Nur ein Traum?

Datum: 1. Mai 2016
Position: 51°25,2’N, 002°54,0’E
Etmal: 13 nm
Wetter: Wasser 10°C, Luft 13°C, Wind 1-2 Bft.
von Benjamin

Die Roald, unser großer Kahn,
treibt uns in den Größenwahn.
Fegen, schrubben und auch fetten,
machen auch noch unsre Betten.
Michael schaut streng hinüber,
und ist’s nicht recht, gehst du hinüber.
Unsre Freizeit voll als voller,
doch es wir noch toll und toller.
Labsalen gehört auch dazu
und glänzen tut das Rigg im Nu.
Arbeiten mach ich doch sehr gern,
doch lieber schau ich weiter fern.
Doch an Bord geht’s leider nicht,
„An die Arbeit du fauler Wicht!“
Beim Mittagessen kurz gegessen,
Pause vom groß‘ Kräfte messen.
Und die Paus‘ ist schon vorbei,
zu tun gibt’s wieder allerlei.
Hier mal putzen, da mal wischen
Lüfterhutzen, Tonki mischen,
ach wo ist denn jetzt mein Besen,
eben doch noch da gewesen,
hol mal hier, und kannst du da,
müssen wir?, und tralala
Chaos wie im Bilderbuch,
da fiel eben doch ein Fluch,
Überblick komplett vergeigt,
doch das wird hier nicht gezeigt,
mach das hier wenn du noch magst,
wenn du dich mit Freizeit plagst,
putz zum dritten Mal das Klo,
doch das Schiff ist drüber froh.
Raus geputzt von Top bis Kiel,
gearbeitet ham‘ wir wohl viel.
Doch morgen ist er wieder dran,
Schiffserhalt der neue Mann.
Sehn mich zurück an Chillige-Tage
während ich mich mit Arbeit plage.
Ganz zum Schluss,
gibt’s viel Verdruss,
der ganze Farbeimer fällt um,
alle gucken ganz schön dumm,
und ich merk‘ zu Recht verwirrt,
wie hat sich diese Zang‘ verirrt?
eben doch da vorn an Deck,
auf einmal war sie komplett weg.
und mein linker Schuh fehlt auch,
ist ja klar, dass ich den brauch.
Und plötzlich fehlt mir auch mein Hut,
ohne Hut ist gar nicht gut,
eben noch ganz obendrauf,
plötzlich wach‘ ich ganz schnell auf,
und lieg verdattert in meiner Koje und denke mir: „Ein Traum?“
wohl kaum.

Dieses Gedicht enthält möglicherweise Hyperbeln, Klimaxe und weitere rhetorische Figuren, mit denen mich Robin, mein Deutsch- und Biolehrer, bekannt gemacht hat.
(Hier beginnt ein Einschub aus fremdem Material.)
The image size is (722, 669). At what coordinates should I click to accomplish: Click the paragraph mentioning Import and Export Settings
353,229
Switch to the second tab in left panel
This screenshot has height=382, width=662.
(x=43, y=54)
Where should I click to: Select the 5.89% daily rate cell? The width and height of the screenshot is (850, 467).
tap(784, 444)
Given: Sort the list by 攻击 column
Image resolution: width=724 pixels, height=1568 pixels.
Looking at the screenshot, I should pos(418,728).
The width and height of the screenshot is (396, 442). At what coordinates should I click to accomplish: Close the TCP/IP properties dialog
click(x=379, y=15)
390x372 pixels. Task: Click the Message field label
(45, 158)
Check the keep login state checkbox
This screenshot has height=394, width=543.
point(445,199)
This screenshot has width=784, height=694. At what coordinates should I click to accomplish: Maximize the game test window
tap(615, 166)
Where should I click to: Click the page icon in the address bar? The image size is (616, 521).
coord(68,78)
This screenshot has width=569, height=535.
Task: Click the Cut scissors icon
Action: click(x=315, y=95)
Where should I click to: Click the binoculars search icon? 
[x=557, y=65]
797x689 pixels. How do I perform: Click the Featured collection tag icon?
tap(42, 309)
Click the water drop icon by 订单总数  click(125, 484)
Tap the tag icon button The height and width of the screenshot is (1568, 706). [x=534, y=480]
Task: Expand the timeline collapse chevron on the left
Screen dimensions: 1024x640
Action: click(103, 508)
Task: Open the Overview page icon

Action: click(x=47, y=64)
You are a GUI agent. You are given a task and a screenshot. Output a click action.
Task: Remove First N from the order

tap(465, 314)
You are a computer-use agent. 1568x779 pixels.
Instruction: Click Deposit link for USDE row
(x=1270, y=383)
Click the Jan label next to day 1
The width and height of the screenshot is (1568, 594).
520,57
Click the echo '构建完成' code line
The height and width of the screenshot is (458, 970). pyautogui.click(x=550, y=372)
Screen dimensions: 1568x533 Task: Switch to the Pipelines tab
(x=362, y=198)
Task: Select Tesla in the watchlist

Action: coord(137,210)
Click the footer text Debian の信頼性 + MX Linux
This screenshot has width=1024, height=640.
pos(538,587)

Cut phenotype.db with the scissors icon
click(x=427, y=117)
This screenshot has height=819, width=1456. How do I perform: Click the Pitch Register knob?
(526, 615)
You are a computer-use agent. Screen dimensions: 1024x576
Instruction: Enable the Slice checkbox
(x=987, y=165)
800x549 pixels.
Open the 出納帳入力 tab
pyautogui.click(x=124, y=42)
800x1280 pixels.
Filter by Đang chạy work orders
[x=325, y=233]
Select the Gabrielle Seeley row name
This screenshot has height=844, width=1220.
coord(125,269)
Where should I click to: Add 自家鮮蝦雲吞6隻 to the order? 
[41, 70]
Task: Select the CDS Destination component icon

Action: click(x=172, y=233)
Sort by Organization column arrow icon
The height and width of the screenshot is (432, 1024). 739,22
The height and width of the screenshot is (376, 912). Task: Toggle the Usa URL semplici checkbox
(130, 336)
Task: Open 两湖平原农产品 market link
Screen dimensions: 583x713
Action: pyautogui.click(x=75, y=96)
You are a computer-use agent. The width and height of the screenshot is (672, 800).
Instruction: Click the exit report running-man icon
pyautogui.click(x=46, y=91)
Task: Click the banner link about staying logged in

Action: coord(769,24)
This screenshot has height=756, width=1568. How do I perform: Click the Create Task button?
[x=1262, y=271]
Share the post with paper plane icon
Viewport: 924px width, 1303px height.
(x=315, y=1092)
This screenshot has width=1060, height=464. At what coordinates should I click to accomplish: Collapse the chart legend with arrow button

Die Entscheidung, ob es sich bei diesem Gedicht tatsächlich um einen Traum handelt oder ob es die pure Wahrheit ist, überlasse ich Ihnen, meine verehrten Leserinnen und Leser.
Benji

Grüße: Viele Grüße an meine Eltern, die sich aufgrund solcher Tagesmeldung nicht einbilden sollen, dass ich zu einem „guten Schüler“ mutiert bin. Ich hab euch lieb und erwartet bitte kein allzu gutes Zeugnis. Benji <3 🙂
Ganz liebe Grüße von Mama in die Mühlenstraße und nach Bad Saulgau

Ein letztes Mal

Datum: 30. April 2016
Position: 51°13,5’N, 002°56,0’E
Etmal: 0 nm
Wetter: Wasser 10°C, Luft 12°C, Wind 3 Bft.
von Saskia

Ein letztes Mal die Kalenderseite umblättern.
Ein letztes Mal Landgang.
Ein letztes Mal aus der Landgangsliste austragen.
Ein letzter gemeinsamer Abend an Land.
Ein letztes Mal die Füße im Sand vergraben.
Ein letztes Mal den Sonnenuntergang am Strand genießen.
Ein letztes Mal mit Musik über die Promenade laufen.
Ein letztes Mal Schiffserhalt im Hafen.
Ein letztes Mal die neue Stammcrew begrüßen.
Ein letztes Mal die Sicherheitseinweisung.
Ein letztes Mal aus einem Hafen auslaufen.
Das letzte Mal Fender halten.
Das letzte Mal Wurfleinen werfen.
Das letzte Mal zurückblicken.

All diese Sachen haben wir nun zum letzten Mal gemacht und vielleicht diesmal mit einem anderen Gefühl. Auch wenn ich gerade die banalen Sachen hier vermissen werde, bin ich froh dass diese Reise nun endet. Wir durften so viel lachen, so viel weinen, so viel lernen, so viel erleben, so viele neue Leute kennenlernen und so viele alte Leute verabschieden. Doch ich glaub“, nun ist es für uns alle Zeit loszulassen, wieder nach Hause zurück zu kehren, das alte Leben neu zu beginnen.
Saskia

P.S.: Liebe Grüße an meine Mama. Ich hab gestern Abend noch deinen Namen in den Sand geschrieben und bin mit den Füßen durchs Wasser gelaufen, um dich vom großen Meer zu grüßen. Ich hab dich lieb und freu mich schon, dich bald wieder in die Arme schließen zu können. Liebe Grüße auch an Ennes, danke, dass auch wenn wir so weit voneinander weg waren, du immer für mich da warst.
Judith grüßt alle, die sie kennen und bedankt sich für die netten Geburtstagskarten. Vor allem viele Grüße an Schmiri und Rahela, meine Kleene.